New coating even more repellent to ice
Marie Donlon | March 10, 2024Researchers from Austria’s Graz University of Technology have fabricated an ice-repelling, abrasion resistant coating that sticks to several different materials.
To improve upon current ice-repellent coating iterations, which tend to be very sensitive and quickly detach from surfaces they are designed to protect, the team used manufacturing tech called initiated chemical vapor deposition (iCVD).
Graphical abstract. Source: ACS Applied Materials & Interfaces. DOI: 10.1021/acsami.3c18630
The iCVD process made it possible for a strong adhesive primer material to transition into an ice-repellent compound. This was accomplished by applying the two materials as a changing gas mixture to the surface to be coated. The researchers explained that the gas mixture initially consists entirely of the primer material. However, the concentration of the ice-repellent material is increased during application — gradually from 0 to 100% — resulting in a coating with a strong adhesive underside and a top side that deters ice crystals from clinging.

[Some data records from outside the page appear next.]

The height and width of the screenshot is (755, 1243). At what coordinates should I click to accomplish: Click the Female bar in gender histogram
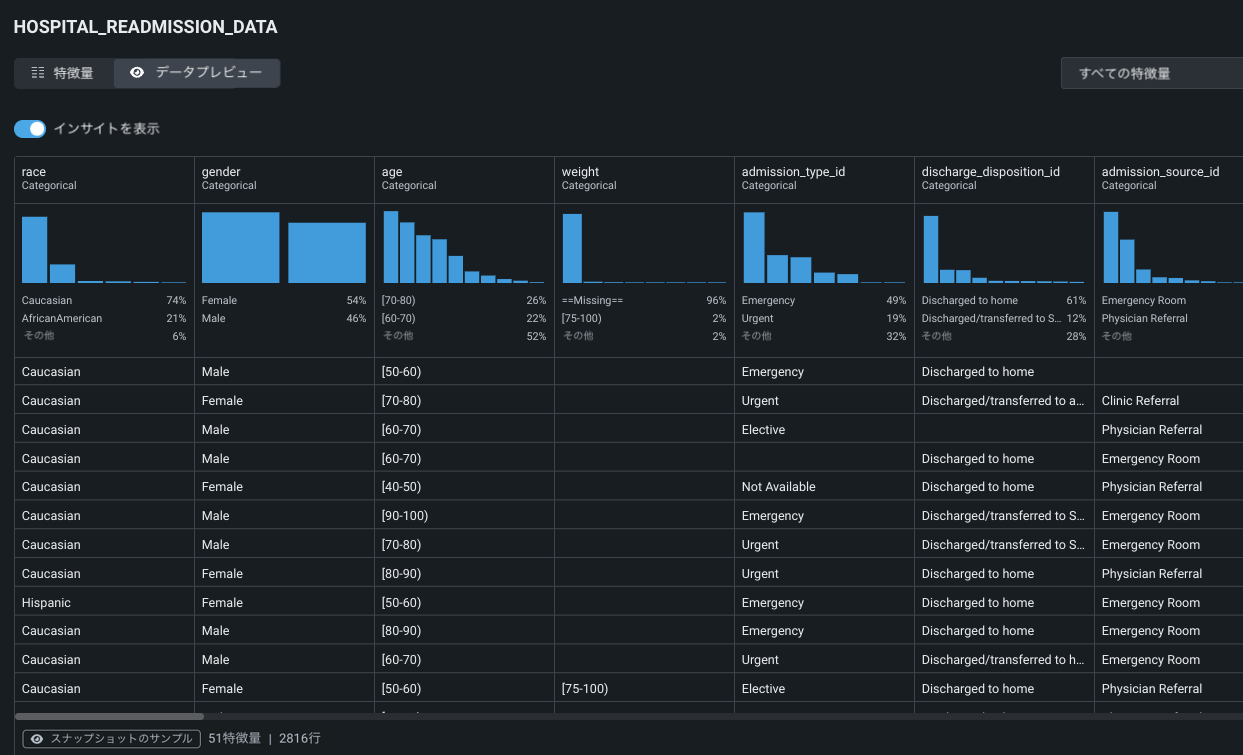pyautogui.click(x=240, y=248)
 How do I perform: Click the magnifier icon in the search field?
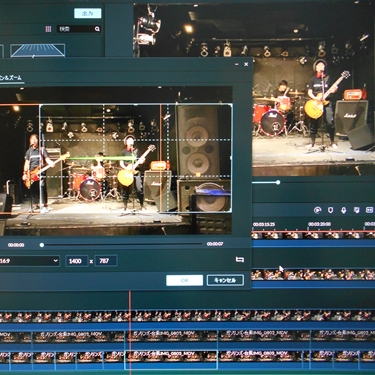[97, 29]
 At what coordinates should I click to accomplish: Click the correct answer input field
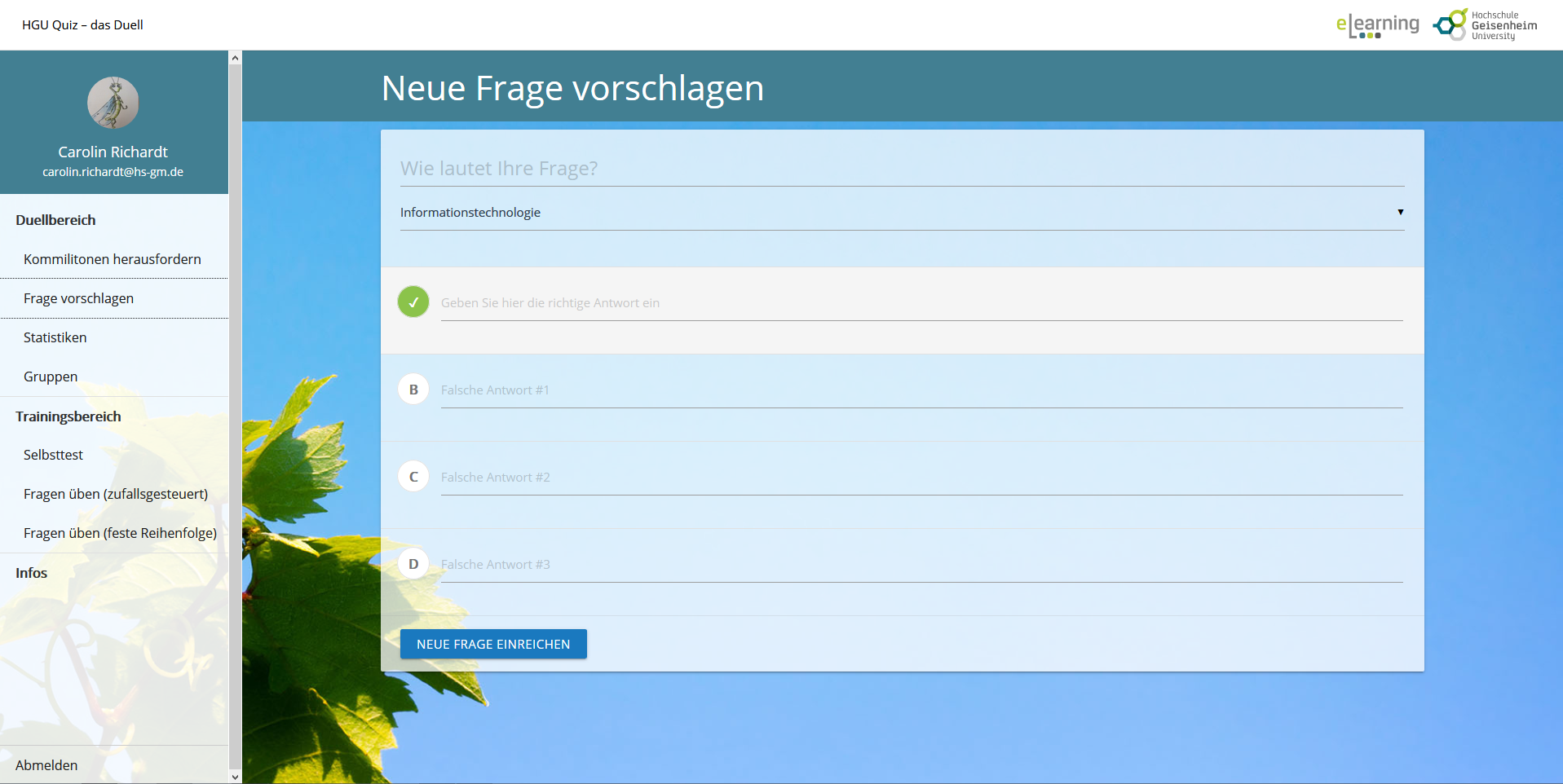click(921, 303)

"The ice-repellent material consists of elongated molecules that adhere to the primer in a vertical or horizontal orientation," added the researchers. "The thicker we applied the material, the more random the alternation between vertical and horizontal molecules became. And the more random the arrangement at the surface, the greater the ice-repellent effect."
The researchers are eyeing the coating for the aviation industry to potentially expedite the de-icing of aircraft.
The team's paper, “Icephobic Gradient Polymer Coatings Deposited via iCVD: A Novel Approach for Icing Control and Mitigation,” appears in the journal ACS Applied Materials & Interfaces.